Posted by Fr. Thomas Fitzpatrick, Rector of St. Joseph Cathedral

It is not convenient or pleasurable to think or talk about the Last Things: Death, Judgment, Heaven and Hell. We like to sweep these questions underneath the rug and manifest the ability to overlook the contradictions in our life and actions with that of Christ’s Gospel. Part of this is human nature of course, but at the same time it is
symptomatic of a dangerous combination that hampers spiritual growth and maturity: pride and lukewarm faith.

Pride…everyone has it, some more than others. Now, if we didn’t have SOME pride, what would we ever amount to? We can be proud of the home team, our garden, even our accomplishments. Pride becomes a bad word when it governs our conscience and leads us to believe we are somehow above or exempt from the high bar our Lord has set. We know pride to be a Capital sin, because it engenders so many others.

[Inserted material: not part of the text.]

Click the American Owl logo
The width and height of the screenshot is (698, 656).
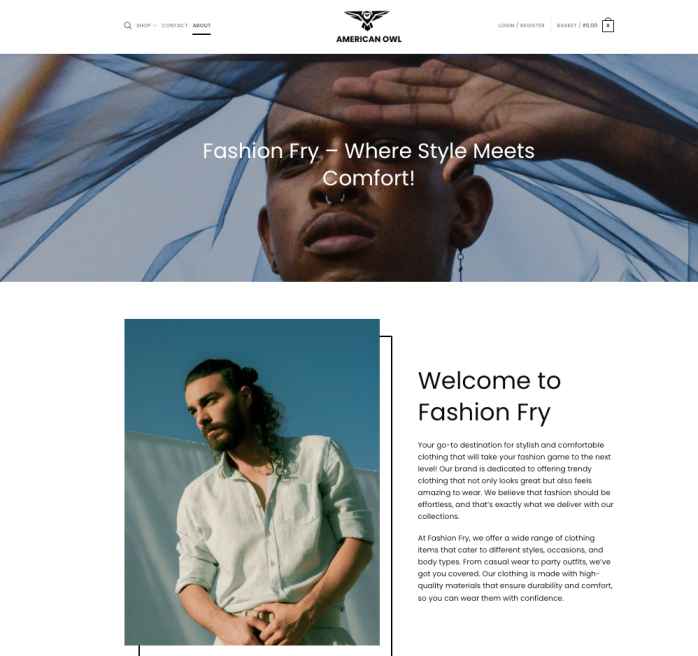pos(368,27)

Pride and narcissism affect our conscience because when the world revolves around us, the knowledge and practice of the interior law that our conscience should defend is instead preoccupied with ensuring our that actions obtain our whims. We choose in accord with our conscience, and when the conscience is me-centered, charity never prevails. We can’t serve two masters, and when our goal is heaven only one master can prevail.

In a world where putting words in Christ’s mouth is nearly as common as outright defiance of God and His Natural Law, we should carefully heed Christ’s teachings and actions in this month’s Gospels. There will be a judgment, and the way to prepare is to recognize His Cross while discarding our idols; starting with the way we all sometimes idolize ourselves.

Pride and lukewarmness are huge obstacles to prayer and a life of gratitude and love. Frequent sacramental Confession and reception of the Eucharist are great weapons in the battle against these sins. We have at our disposal in the confessional what is no less than a meeting-encounter with the mercy and grace of our Lord, and the Eucharist is His food for nourishment on our pilgrim way.

The way to conquer what ails us is found in going beyond taking and learning to receive and give. We receive what is good and true from the Lord and share it with others. It’s the way to live in competence and confidence as the children of God.